## EXERCISE DETAILS
Which lines run from the line with "You are a computer-use agent. This" through the line with "Choose Google Calendar" in the entries below? Print them exactly, both ends included, and nothing more.

** RECORDED DATA follows **

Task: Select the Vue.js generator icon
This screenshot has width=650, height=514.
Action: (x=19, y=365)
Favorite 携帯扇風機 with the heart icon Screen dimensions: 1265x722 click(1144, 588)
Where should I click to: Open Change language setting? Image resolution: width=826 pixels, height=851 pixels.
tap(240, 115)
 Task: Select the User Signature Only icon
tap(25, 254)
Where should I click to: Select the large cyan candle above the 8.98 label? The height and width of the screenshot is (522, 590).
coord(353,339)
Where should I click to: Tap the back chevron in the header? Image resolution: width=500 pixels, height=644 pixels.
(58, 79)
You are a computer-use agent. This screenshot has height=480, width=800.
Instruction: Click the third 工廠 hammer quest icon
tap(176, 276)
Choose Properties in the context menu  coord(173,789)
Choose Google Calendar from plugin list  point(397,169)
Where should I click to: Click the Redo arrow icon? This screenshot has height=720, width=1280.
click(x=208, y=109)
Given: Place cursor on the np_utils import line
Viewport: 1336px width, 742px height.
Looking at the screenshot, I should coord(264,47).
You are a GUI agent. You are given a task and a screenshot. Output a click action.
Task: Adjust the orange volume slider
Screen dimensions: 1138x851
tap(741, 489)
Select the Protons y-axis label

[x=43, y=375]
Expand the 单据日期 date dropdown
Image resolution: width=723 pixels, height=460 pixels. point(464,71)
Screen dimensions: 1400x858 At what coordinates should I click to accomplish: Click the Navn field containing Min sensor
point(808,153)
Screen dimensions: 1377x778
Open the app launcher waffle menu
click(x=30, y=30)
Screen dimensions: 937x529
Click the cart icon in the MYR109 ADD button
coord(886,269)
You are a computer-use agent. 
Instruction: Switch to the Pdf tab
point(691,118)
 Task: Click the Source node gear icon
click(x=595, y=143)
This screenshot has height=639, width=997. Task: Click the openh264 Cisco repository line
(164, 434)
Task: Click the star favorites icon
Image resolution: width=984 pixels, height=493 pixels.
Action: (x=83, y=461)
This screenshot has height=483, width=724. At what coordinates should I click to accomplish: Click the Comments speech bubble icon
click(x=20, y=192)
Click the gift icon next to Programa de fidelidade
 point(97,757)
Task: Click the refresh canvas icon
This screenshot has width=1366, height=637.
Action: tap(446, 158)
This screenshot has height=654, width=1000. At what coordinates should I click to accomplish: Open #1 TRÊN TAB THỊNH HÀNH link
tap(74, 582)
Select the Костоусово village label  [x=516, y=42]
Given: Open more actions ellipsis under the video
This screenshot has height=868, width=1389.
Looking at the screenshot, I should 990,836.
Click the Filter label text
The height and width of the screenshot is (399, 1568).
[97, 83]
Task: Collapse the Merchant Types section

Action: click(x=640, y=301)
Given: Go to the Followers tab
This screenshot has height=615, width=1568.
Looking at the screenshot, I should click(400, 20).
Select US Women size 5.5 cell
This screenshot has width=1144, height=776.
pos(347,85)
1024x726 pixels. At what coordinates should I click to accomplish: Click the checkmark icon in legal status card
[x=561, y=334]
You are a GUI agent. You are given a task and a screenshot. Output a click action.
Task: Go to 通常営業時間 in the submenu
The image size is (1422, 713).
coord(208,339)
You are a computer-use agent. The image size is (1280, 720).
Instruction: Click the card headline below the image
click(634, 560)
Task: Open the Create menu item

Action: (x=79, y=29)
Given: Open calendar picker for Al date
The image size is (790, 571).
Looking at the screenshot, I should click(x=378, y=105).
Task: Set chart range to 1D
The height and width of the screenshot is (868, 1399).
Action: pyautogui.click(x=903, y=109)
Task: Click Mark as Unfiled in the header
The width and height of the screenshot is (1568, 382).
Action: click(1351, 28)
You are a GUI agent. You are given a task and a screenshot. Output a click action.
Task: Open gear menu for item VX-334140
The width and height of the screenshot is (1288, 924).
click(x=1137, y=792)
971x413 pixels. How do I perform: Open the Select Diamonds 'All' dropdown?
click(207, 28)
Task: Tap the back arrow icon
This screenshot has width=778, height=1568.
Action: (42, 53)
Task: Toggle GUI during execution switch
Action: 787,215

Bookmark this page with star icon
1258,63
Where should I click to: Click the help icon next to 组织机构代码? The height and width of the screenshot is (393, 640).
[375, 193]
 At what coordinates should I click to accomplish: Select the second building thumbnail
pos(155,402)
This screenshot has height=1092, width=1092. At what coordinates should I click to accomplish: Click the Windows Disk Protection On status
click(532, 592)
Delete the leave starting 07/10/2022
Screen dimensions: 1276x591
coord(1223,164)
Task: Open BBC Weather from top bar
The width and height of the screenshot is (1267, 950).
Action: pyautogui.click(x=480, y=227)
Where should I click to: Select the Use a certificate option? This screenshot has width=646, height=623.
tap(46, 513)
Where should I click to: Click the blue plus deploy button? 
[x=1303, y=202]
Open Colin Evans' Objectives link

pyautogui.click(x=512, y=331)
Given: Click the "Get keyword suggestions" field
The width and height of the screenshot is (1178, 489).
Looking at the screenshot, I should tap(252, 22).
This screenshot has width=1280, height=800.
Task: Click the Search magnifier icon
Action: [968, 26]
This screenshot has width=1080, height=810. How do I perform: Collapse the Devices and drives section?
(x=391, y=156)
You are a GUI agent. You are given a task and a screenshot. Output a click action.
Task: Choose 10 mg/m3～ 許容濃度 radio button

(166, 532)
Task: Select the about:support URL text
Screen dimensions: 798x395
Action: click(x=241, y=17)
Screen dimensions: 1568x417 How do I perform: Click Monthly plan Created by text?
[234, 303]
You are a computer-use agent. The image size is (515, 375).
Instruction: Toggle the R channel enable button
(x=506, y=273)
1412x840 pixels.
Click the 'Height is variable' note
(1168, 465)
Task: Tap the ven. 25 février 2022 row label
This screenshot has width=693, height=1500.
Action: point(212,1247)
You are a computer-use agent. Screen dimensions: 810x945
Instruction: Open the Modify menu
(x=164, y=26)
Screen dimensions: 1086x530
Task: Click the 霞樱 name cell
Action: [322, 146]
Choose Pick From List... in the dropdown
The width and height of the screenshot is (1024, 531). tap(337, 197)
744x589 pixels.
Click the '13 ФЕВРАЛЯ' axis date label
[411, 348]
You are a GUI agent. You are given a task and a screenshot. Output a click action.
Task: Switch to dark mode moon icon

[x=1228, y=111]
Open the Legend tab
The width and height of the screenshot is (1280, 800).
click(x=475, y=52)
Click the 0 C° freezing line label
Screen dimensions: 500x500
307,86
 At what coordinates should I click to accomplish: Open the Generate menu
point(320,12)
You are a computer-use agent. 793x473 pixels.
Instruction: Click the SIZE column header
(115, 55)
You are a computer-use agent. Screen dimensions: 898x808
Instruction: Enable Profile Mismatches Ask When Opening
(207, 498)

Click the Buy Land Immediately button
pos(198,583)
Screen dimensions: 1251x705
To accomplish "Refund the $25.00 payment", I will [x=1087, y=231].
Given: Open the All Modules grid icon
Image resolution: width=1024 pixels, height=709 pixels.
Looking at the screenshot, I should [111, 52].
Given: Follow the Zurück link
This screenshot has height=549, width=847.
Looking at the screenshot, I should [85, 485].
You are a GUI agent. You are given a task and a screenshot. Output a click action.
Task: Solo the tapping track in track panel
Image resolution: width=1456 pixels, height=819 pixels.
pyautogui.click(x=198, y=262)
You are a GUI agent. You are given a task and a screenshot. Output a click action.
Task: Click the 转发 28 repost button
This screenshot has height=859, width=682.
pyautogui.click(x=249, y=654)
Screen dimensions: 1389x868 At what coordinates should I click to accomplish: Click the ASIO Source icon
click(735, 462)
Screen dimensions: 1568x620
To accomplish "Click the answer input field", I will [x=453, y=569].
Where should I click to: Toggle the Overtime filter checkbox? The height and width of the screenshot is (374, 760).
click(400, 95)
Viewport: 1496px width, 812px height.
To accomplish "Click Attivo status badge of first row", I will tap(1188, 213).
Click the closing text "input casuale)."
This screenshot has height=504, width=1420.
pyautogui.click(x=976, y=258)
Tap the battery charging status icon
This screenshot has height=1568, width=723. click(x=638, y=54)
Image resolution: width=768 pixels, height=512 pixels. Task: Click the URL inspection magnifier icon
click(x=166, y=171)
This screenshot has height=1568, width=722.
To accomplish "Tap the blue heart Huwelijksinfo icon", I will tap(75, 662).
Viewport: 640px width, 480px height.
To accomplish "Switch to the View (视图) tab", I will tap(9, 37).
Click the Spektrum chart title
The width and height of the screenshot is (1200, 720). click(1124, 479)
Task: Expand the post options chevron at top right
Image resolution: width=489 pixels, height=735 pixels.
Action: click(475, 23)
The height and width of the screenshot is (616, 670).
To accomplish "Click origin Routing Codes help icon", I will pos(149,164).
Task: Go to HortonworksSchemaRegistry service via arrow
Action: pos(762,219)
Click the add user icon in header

** End of RECORDED DATA **

## ANSWER TO THE EXERCISE
You are a computer-use agent. This screenshot has height=480, width=800.
Instruction: Click the third 工廠 hammer quest icon
tap(176, 276)
Choose Properties in the context menu  coord(173,789)
Choose Google Calendar from plugin list  point(397,169)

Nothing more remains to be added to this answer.